Amy Reed works part-time as a PR person for a tech start-up, run by her college roommate’s nineteen-year-old son, in Palo Alto, California. Donny wants Amy to be his guinea pig. And even as she questions Donny’s theories and motives, Amy finds herself unable to resist the lure of the road(s) not taken. Who would she be if she had made different choices, loved different people? Where would she be now?
... strikingly original, compelling and beautifully written ... In Come With Me, Schulman’s central preoccupations continue to be the endless complexities of marriage, midlife and family and the ever-pressing need for people, even in Silicon Valley, to connect.
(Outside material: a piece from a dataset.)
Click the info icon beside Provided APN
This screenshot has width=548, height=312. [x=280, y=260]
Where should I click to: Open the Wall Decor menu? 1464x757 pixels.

Her writing in this new novel has the humor and wit, the careful eye for social detail and astute character development, that made her previous novel, 2011’s This Beautiful Life, a best seller ... Even [though the novel discusses multiverse theory], Schulman weaves all this material — along with multiple points of view — into a tight, urgent narrative that builds in tension until, about a hundred pages in, I found it difficult to put the book down ... One of the many triumphs of Come With Me is that Helen Schulman makes [the ending] enough.
Helen Schulman’s Come With Me delves into the interplay of technology and relationships with edgy, upsetting and tragic results. And yet, the story is also warm, wise and witty ... While Maryam is an interesting character, her portions tend to drag and dominate. More time could be spent on Jack and Lily, for example, whose relationship defines the book in an important way, but who become something of a sad joke, especially once Lily 'attends' a funeral via Skype ... Come With Me respects the human right to feel more than one thing at one time: Sadness and amusement, love and hate, edginess and safety. It’s the kind of all-encompassing acceptance that makes the book feel both contemporary and classic.
... [a] smart, timely and highly entertaining novel ... Schulman deftly moves around, telling her story from various points of view. Sometimes she strays a little far afield — I wasn’t sure I cared about the dating travails of Jack’s girlfriend’s mother, as amusing as they were — but her observations, particularly about the ridiculousness of the Northern Californian start-up mentality, are always apt and sharp.